Een belangrijke uitdaging daarbij is om de verschillende publieke
doelen te benoemen en concreet te maken. Denk aan het wensenlijstje
bij stedelijke vernieuwing rond HSL-stations: we willen een mooi
station en stationsomgeving, goede bereikbaarheid, kantoren in de
juiste niche, woningen die sporen met regionaal woningbeleid, een
goede menging van diverse gebruiksfuncties van grond en een goede
benutting van schaarse ruimte. Niet al deze doelen zullen in dezelfde
mate gerealiseerd kunnen worden tegen aanvaardbare kosten.
Omdat verschillende overheidsorganen betrokken zijn en hun doelen
kunnen conflicteren, is het zaak dat publieke partijen het eerst
onderling eens worden over prioriteiten, alvorens met private partijen
rond de tafel te gaan zitten.
De onderzoeksbureaus hebben vooral gekeken naar zogeheten
combinatieprojecten; dat zijn projecten waarbij de gemeente en het
Rijk een projectplan ontwikkelen in samenwerking met private partijen.
Bij wijze van voorbeeld zijn Nieuwe Sleutelprojecten gekozen, dit zijn
de stedelijke vernieuwingsprojecten rond (HSL-)stationsgebieden. Bij
dergelijk projecten kan PPS leiden tot een hogere plankwaliteit en een
goede verdeling van risico's tussen publieke en private partijen. Maar
lukt dat ook deze voordelen te realiseren? De checklist helpt bij het
beantwoorden van deze vraag.
In de checklist zijn de belangrijkste vragen:
* Is er een minimumvariant van het project uitgewerkt?

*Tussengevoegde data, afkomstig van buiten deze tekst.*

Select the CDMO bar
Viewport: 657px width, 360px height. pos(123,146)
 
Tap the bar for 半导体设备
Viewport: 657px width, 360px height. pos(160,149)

Door te bezien wat in ieder geval gerealiseerd kan worden, zelfs
zonder nauwe samenwerking tussen publieke en private partijen,
weet de gemeente waarop zij kan terugvallen. Zo versterkt de
gemeente haar onderhandelingspositie bij PPS en maakt zij
duidelijk wat de kosten en baten van PPS zijn. Het is opvallend
dat dit in de praktijk zelden expliciet gebeurt.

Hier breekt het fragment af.